Southern Seas (1979)

The most talented crime writer in Spain, Manuel Vazquez Montalban (1939-2003) was the creator of a well known figure, not only in his home country: sarcastic, eficient, untidy, nihilistic, gourmand and somewhat politically incorrect Pepe Carvalho. The detective was the main character in a series of acclaimed novels that Vázquez Montalbán set up mainly in Barcelona throughout three decades and three different political periods in Spain: the 1970s, 1980s and 1990s.

Southern Seas (1979) is, to many, his best Carvalho novel.
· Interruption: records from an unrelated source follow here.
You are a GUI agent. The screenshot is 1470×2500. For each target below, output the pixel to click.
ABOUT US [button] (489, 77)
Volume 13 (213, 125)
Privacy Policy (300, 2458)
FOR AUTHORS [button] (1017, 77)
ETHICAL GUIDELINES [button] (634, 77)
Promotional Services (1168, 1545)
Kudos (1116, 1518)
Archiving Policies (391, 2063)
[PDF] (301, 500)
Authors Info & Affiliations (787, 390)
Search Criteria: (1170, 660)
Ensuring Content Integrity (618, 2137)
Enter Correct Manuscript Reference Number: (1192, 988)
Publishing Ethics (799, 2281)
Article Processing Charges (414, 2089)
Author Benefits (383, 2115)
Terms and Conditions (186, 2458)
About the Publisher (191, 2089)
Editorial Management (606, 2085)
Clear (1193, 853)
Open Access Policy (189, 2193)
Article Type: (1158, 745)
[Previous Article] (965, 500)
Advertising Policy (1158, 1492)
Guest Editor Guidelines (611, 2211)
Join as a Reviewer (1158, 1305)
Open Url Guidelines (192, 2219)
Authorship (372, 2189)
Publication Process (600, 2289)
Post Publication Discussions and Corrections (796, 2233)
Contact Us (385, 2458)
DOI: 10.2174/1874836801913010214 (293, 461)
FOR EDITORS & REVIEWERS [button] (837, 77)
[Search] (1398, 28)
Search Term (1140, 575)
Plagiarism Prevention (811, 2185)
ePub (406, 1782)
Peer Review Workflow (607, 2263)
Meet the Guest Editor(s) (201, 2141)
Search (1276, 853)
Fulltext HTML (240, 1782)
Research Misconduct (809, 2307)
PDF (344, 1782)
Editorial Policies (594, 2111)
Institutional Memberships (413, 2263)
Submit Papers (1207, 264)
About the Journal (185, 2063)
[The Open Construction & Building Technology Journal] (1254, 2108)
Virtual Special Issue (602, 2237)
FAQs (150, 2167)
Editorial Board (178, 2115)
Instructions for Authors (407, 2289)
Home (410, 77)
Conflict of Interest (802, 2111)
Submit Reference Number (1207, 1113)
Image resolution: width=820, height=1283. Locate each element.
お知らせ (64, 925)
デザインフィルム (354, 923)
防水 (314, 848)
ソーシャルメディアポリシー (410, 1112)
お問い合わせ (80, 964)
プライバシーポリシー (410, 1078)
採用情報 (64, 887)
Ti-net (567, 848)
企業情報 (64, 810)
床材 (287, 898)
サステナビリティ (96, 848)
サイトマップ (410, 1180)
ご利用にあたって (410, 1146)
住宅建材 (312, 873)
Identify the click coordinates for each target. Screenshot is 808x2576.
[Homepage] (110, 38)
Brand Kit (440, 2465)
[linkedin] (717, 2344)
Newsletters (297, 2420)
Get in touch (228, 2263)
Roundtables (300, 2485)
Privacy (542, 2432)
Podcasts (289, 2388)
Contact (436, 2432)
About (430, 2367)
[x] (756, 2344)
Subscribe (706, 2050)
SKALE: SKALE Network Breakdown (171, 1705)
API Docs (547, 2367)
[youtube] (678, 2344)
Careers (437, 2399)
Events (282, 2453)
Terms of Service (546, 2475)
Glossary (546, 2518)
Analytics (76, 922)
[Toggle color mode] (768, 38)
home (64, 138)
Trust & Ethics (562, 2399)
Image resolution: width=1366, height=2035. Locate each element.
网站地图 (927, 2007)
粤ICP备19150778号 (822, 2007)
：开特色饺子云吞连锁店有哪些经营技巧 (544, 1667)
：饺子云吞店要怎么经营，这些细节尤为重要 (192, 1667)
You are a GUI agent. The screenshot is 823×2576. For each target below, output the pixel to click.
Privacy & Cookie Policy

Winner of the Planeta prize that year, the narration introduces us to the turbulent Barcelona of the strict center of the Spanish Transition years. Those that took Spain away from a 40-year dictatorship into a long sought after democracy.

The plot is a skillful one. The characters are vivid and discursive, with well achieved psychologies and motivations. But the main character is Barcelona itself, the Barcelona of that last year of the 1970s, with its social unrest, the nervoussness at the streets, the gesticulation of the engagés, the political debate, the ideological effervescence of a country at the crossroads.

Reading Southern Seas is like plunging into 1979 Barcelona and touch it with the fingers, living almost first hand a crucial time in Spain. Recreating in one´s mind the political past, while enjoying a well fitted, clever noir adventure.